Searching for value among downtrodden stocks sometimes results in a mixed bag of returns-illustrating the importance of picking stocks in diverse industries. Take the portfolio recommended last year by Quinn R. Stills, a senior portfolio manager for The Boston Co. Asset Management L.L.C. in Los Angeles (see “Low Expectations-Big Gains,” Moneywise, December 1998). Stills shuns companies with high price-to-earnings and price-to-book ratios in favor of those that have been beaten up a bit but are nearing a turn for the better.

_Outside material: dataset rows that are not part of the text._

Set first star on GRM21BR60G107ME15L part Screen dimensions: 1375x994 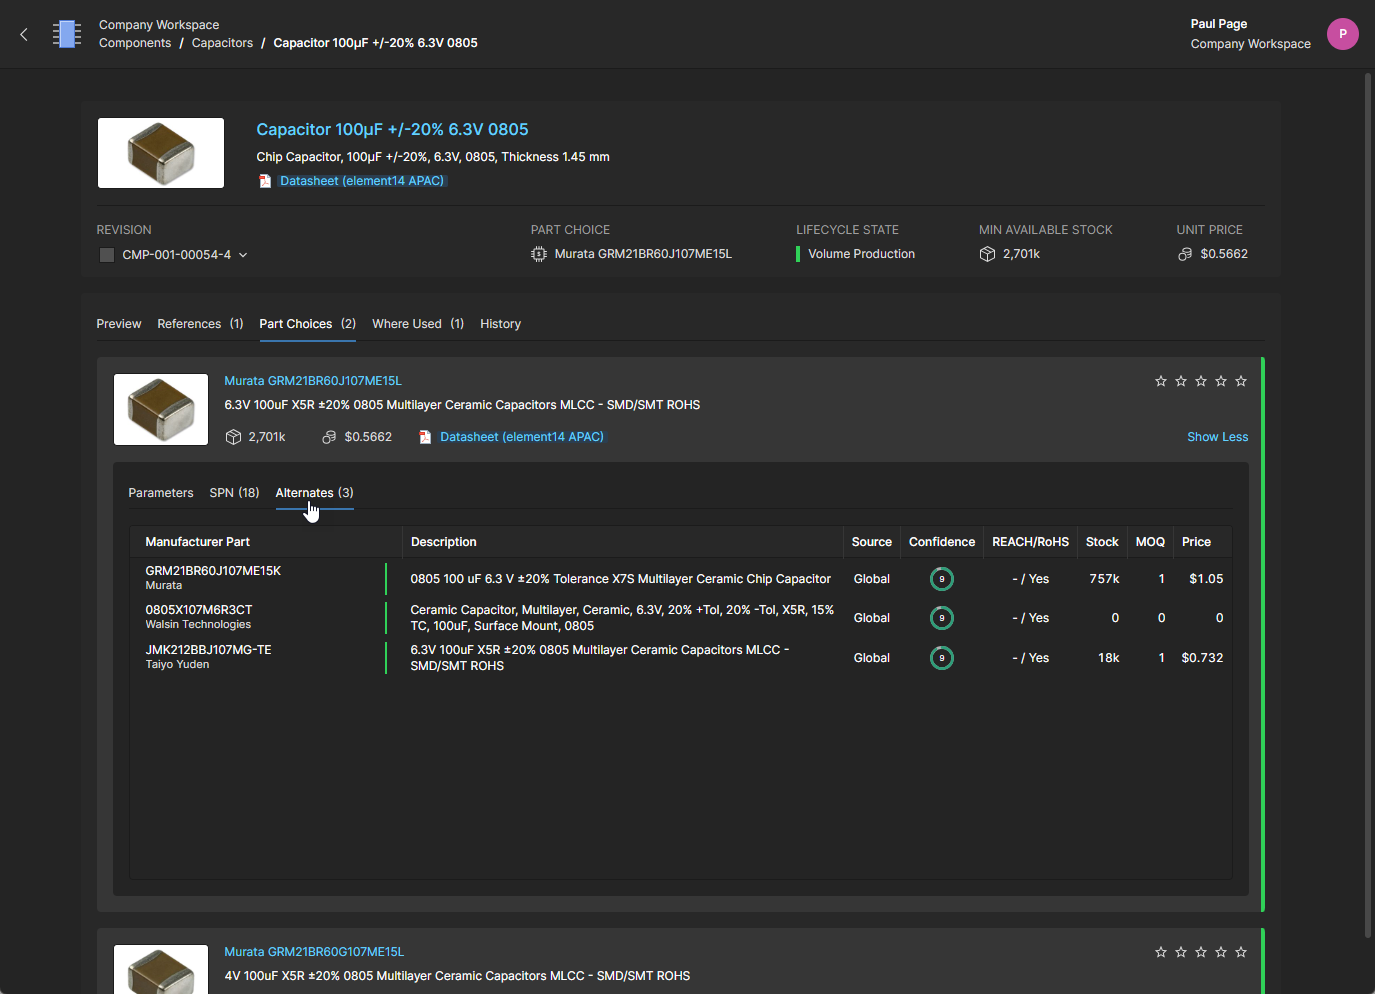(x=1161, y=952)
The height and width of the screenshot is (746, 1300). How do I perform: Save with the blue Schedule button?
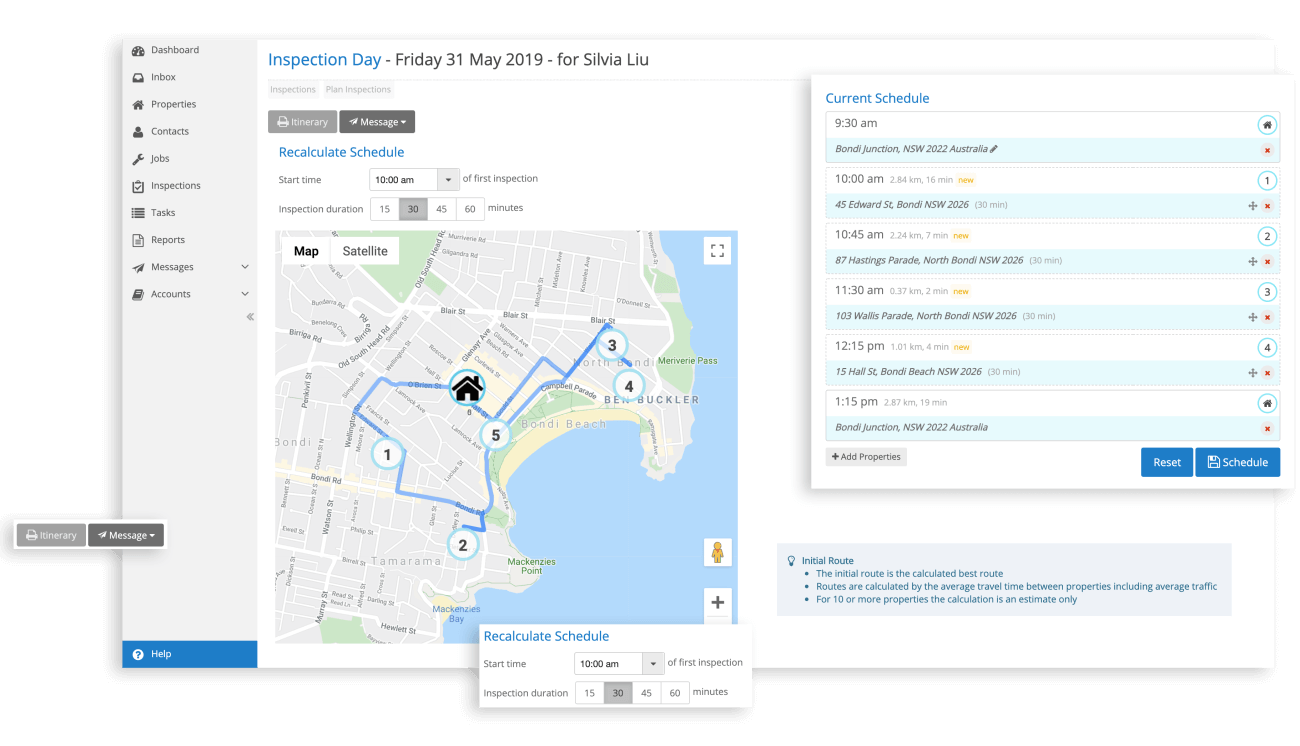1237,462
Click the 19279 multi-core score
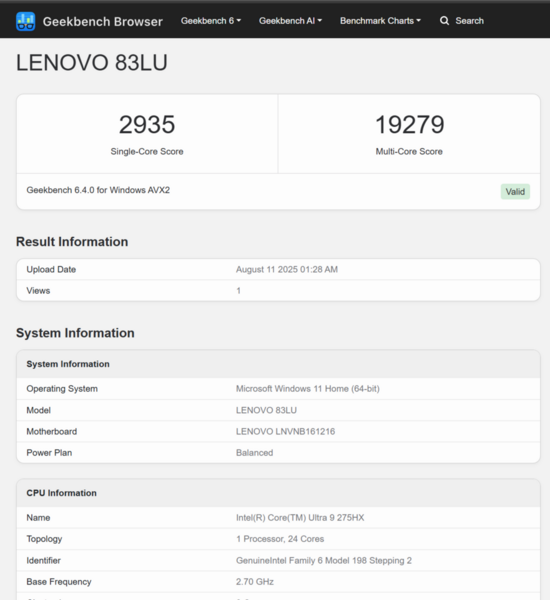550x600 pixels. point(410,124)
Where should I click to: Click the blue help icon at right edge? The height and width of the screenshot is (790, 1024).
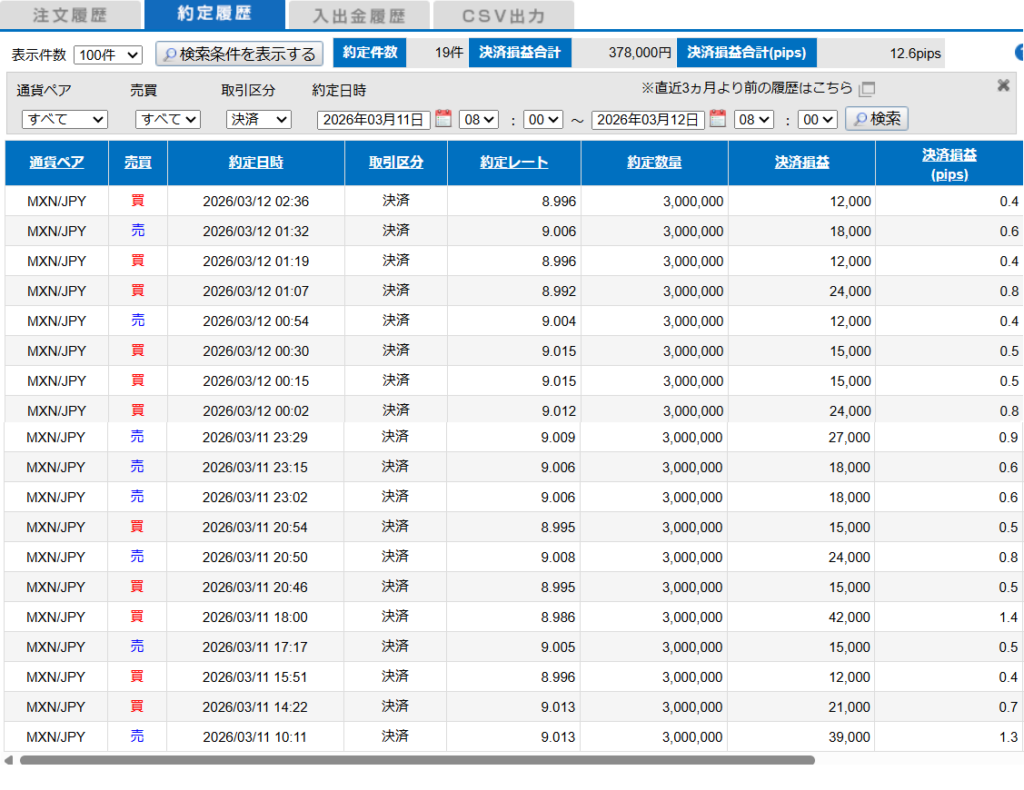[1019, 54]
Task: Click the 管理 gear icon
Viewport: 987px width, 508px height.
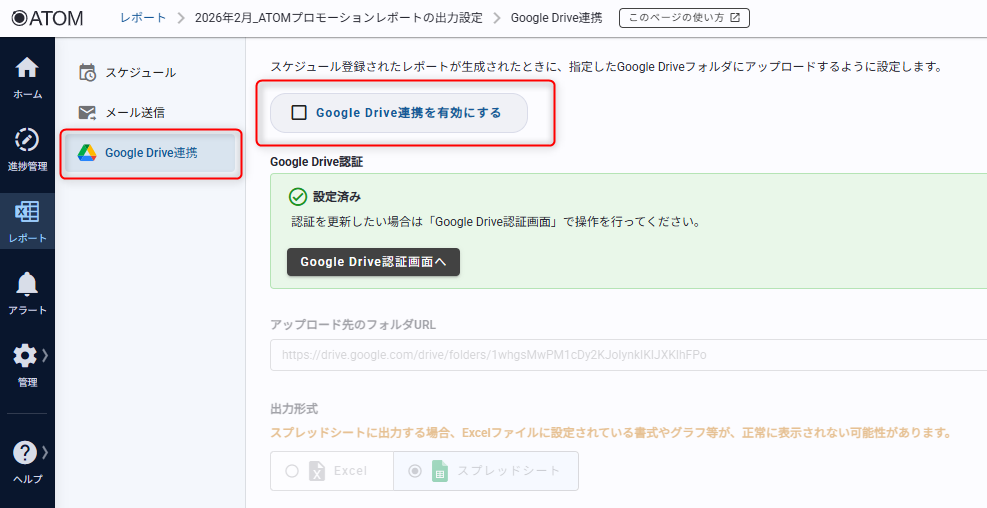Action: (25, 356)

Thanks to an 87% jump in Chase Manhattan (NYSE: CMB), which was trading at a mere $41.06 when he recommended it, Stills’ five picks gained 16% over the past 12 months. But results were dragged down by the 33% decline in greeting-card maker American Greetings (NYSE: AM), whose shares were punished when earnings fell short of Wall Street estimates. Stills says he’s “not so sanguine” about the stock and doesn’t recommend buying more of it.

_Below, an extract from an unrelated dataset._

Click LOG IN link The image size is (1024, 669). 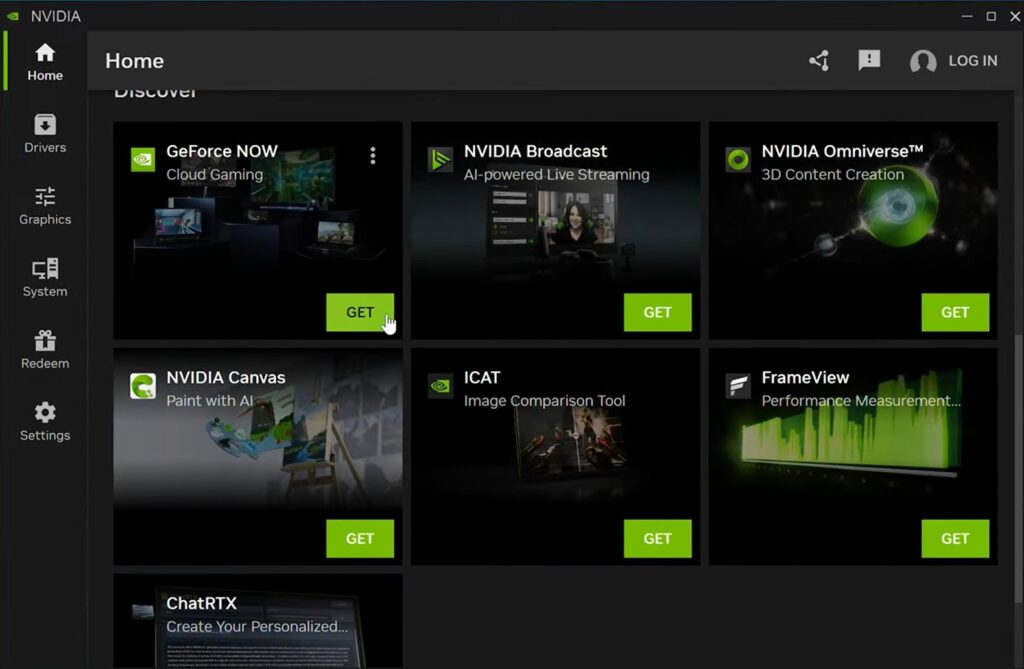(x=972, y=61)
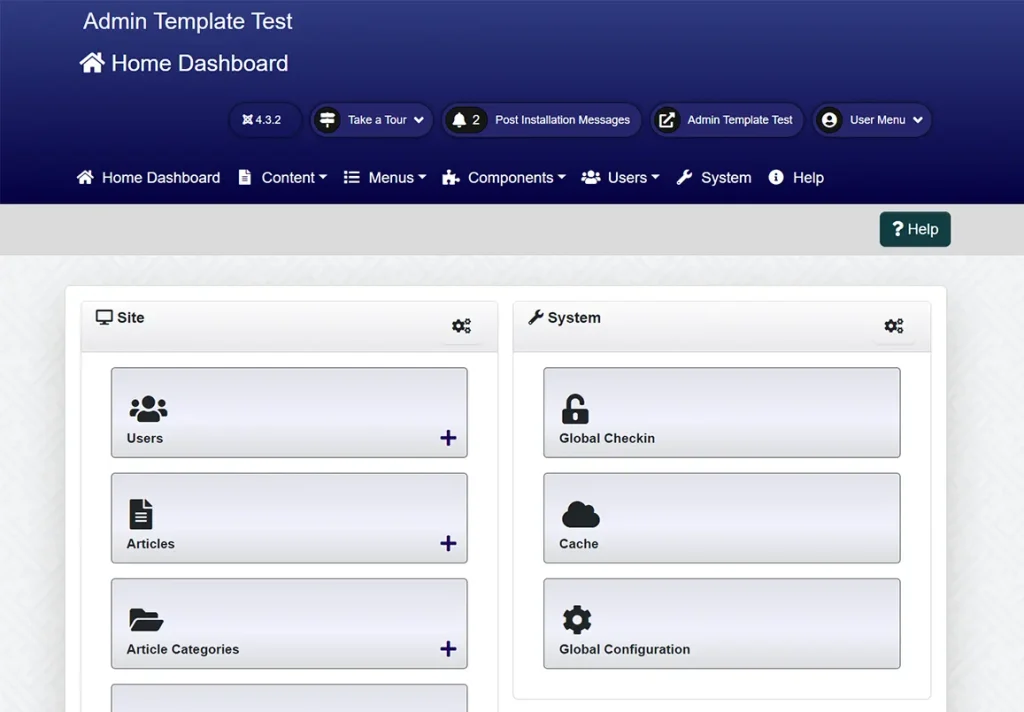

Stills’ overall record is still impressive. His 100-stock Dynamic Equity fund is up 27.9% for the 12-month period through September, significantly ahead of the Russell 1000 Value index’s return of 18.7%. Stills says his five picks for black enterprise highlight the power and importance of portfolio diversification. “At any given time you’ll have some big winners and some disappointments,” he says. “Your goal is to have the net [result] of your investments show a positive gain.”
Despite Chase Manhattan’s big gain, Stills continues to see room for it to climb, though after its recovery from the Asian crisis, the money center bank’s shares are no longer “on sale”. Shares rose as high as $91.13 during the year. “Chase is executing well on all fronts,” Stills says. “We think the outlook continues to remain bright.” But some investors are skeptical of the firm’s plan to acquire San Francisco investment bank Hambrecht & Quist Group. The stock has fallen a bit since the merger was announced in late September.
He continues to hold shares of oil-refiner Tosco (NYSE: TOS), which gained 16%. Stills sees the company making acquisitions that could add to the bottom line within the next six to 18 months, expects its refining margins will improve and recommends buying more Tosco shares if they weaken. Meanwhile, Columbia Energy (NYSE: CG), a natural-gas transmission and distribution company, is the target of a hostile takeover bid by NiSource (NYSE: NI) for $68 in cash per share, a 16% premium over $58.81 when Stills recommended it.
The “Force” wasn’t with toy maker Hasbro (AMEX: HAS), however. Stills had expected the Star Wars: Episode I, The Phantom Menace prequel to propel Hasbro shares. The stock rose as high as $37, up from $19.25 when Stills picked it, but since then they have sold off. The stock recently closed at $24.44. With the absence of an intermediate-term catalyst to get the shares moving, Stills says, “I would sell those shares.”